Please repeat only the stretch of records running from the first line through the line that contains "Given: Click the Tax Number field".

Records from a data source
++++
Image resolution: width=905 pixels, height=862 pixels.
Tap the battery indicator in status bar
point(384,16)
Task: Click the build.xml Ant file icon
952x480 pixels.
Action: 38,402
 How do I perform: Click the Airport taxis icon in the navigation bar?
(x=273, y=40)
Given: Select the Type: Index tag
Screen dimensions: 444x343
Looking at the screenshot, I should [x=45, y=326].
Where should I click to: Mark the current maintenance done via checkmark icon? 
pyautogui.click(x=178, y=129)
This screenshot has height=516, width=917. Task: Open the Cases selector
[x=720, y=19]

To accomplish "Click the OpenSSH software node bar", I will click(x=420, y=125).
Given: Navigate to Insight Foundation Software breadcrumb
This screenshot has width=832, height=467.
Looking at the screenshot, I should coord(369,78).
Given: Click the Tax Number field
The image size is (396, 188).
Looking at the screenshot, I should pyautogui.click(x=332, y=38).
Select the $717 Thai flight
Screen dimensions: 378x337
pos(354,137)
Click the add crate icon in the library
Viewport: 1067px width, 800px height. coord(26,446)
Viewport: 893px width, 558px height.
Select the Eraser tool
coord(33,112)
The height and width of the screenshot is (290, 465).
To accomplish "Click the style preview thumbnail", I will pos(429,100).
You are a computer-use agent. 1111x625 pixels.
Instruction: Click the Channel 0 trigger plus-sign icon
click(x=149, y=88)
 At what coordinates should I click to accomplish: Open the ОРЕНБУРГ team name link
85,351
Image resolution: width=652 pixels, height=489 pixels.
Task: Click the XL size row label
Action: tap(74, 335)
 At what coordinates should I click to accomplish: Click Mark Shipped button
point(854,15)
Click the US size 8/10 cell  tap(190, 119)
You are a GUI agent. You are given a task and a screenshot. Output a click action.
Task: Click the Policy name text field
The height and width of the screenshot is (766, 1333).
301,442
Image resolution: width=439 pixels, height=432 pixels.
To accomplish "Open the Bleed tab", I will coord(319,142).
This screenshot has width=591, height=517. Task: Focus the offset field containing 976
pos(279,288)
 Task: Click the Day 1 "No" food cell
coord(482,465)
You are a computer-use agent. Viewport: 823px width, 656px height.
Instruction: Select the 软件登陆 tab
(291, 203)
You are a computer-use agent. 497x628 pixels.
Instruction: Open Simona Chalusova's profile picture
++++
[Response box]
Image resolution: width=905 pixels, height=862 pixels.
Tap the battery indicator in status bar
point(384,16)
Task: Click the build.xml Ant file icon
952x480 pixels.
Action: 38,402
 How do I perform: Click the Airport taxis icon in the navigation bar?
(x=273, y=40)
Given: Select the Type: Index tag
Screen dimensions: 444x343
Looking at the screenshot, I should [x=45, y=326].
Where should I click to: Mark the current maintenance done via checkmark icon? 
pyautogui.click(x=178, y=129)
This screenshot has height=516, width=917. Task: Open the Cases selector
[x=720, y=19]

To accomplish "Click the OpenSSH software node bar", I will click(x=420, y=125).
Given: Navigate to Insight Foundation Software breadcrumb
This screenshot has width=832, height=467.
Looking at the screenshot, I should coord(369,78).
Given: Click the Tax Number field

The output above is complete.